I also think we have to be honest about the evidence that’s available to us. Unnamed, unnumbered Magi from a country that’s not specified—how would you go about proving that as a historical fact? On the other hand, what kind of evidence could you find to disprove it?
Why don’t we focus on what we have? We have story and the way the story has been remembered and interpreted.
I take the text very seriously, and I want to focus on the meaning of the text, not speculate about the history behind it.
This Bible story in particular attracts so much speculation—historical speculation, fictionalization, and various retellings. I can’t think, for example, of any other unnamed people in the Bible who have widely known names in Western culture like Caspar, Melchior, and Balthazar. Why do you think that is?
The term Magi is such a loaded term. For the earliest readers, it’s very complicated. Magic and astrology have negative connotation for them, but it does sort of seem from Matthew’s story that there’s a legitimacy to astrology.
Patristic authors don’t like the idea of revelation happening outside of the Christian community, so they say things like “Well, it wasn’t a star at all; it was Jesus himself or an angel.” Or they point out the Magi could only get partial knowledge from the star and that’s why they go to Jerusalem and ask for directions, and the direction they receive is from the Scripture.
By comparison, no one needs to do this kind of apology for the shepherds. They’re just shepherds. And then, once you get these extended explanations, it kind of snowballs. You get iteration after iteration, and they become memes. Even really early, the Magi are immediately recognizable.
I saw a Nativity scene the other day that was all cats. It took me a while to figure out which one was Joseph, but I knew automatically which ones were the Magi. They had hats and gifts.
I once saw a Nativity that was made from thread spools. Even with just abstract objects, you know immediately which ones are the Magi.

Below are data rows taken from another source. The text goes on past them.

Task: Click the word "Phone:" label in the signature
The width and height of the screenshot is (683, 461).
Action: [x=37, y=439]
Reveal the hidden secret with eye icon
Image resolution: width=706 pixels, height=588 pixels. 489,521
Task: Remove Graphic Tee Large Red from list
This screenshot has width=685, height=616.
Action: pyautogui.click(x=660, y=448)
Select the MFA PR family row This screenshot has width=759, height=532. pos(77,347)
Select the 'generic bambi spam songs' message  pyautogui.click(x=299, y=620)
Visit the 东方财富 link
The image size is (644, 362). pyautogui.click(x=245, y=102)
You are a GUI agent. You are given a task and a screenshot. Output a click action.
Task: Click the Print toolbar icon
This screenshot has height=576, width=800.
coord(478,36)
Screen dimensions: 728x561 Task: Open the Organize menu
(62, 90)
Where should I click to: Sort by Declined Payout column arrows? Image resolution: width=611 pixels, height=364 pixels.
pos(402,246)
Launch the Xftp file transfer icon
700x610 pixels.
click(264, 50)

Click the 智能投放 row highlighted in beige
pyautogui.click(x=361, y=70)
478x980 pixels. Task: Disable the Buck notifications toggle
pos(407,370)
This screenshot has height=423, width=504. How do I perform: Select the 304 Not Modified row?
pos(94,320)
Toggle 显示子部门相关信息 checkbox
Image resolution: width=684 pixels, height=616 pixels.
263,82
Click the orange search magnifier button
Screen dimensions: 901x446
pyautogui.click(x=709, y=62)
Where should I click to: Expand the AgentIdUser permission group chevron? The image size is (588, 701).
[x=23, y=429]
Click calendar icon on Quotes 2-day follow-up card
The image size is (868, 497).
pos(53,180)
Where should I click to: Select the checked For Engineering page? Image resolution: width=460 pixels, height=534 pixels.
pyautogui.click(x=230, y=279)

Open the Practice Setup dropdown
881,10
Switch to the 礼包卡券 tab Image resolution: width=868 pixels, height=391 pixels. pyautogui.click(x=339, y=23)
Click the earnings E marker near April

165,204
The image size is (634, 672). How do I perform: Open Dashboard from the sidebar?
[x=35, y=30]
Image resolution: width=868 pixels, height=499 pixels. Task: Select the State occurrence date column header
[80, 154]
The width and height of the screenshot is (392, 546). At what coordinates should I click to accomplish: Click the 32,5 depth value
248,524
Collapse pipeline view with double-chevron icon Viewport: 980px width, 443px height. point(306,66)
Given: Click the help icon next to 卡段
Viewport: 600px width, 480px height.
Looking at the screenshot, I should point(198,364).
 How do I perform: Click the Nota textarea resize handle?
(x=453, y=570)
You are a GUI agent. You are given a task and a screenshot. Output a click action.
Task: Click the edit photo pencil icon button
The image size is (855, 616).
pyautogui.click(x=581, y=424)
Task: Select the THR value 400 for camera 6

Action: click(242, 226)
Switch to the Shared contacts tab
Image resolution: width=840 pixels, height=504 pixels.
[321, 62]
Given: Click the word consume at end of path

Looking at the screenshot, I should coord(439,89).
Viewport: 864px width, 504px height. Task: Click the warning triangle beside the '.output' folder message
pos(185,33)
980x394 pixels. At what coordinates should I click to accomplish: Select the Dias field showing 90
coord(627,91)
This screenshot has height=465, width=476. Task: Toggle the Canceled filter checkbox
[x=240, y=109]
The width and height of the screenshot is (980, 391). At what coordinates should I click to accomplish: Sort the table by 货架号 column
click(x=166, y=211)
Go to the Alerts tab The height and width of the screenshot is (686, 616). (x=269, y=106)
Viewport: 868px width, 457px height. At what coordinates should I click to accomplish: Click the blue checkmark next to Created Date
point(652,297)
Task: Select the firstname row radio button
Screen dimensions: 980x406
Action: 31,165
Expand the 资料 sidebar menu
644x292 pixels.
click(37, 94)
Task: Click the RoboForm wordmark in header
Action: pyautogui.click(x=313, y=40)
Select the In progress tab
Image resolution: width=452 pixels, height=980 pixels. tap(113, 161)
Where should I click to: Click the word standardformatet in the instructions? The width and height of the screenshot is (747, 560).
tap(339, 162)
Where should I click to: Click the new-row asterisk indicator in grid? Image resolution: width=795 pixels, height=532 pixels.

I’m looking at a Nativity in my house right now, and they have crowns, which is part of that kings tradition. There really is a pull to kind of fill out the story that Matthew gives us.
Part of the pleasure of your book is reading some of the stranger speculations and retellings of the Magi story. What’s going on, for example, with the Armenian Gospel of the Infancy?
The Armenian Gospel of the Infancy is just wild—a text that’s known to scholars of apocrypha but is not really outside our small circle. In this text, they are kings. They travel with an army. And after they find Jesus and give him their gifts, the text says they will, in the future, disavow the Savior. They don’t go back to the East or wherever and tell people about Jesus; they disavow him.
The way I interpret that is the text is reflecting some of the real tensions around people who don’t recognize Jesus as savior. There is an issue in those early centuries, for example, with what scholars call the parting of the ways—when Jews and Christians start defining themselves over and against each other—and you get some anti-Judaism in this text. There’s an unfortunate Judeophobic tradition. Some people turn their back on Jesus, and the text tries to make sense of that.
What can the Magi teach us about biblical interpretation? Tracing the history of wild speculation about the Magi and more careful readings of the text, what do we learn about reading the Bible?
There’s really no substitute for a good, careful reading. Go back and reread, and try to read it as if you’ve never read it before. That’s an important lesson of the Magi.
I also think we do well to consider the larger tradition and ask how people have understood the text. Start, for example, with the hymns of the Magi, like “We Three Kings,” and why they are called kings. What does that tell us about the text?
Readers can show us a lot about a text and help us understand a text. What are they focusing on? What do they understand it to mean? What are they missing? You can ask what Matthew meant, but then also look at the history of biblical interpretation.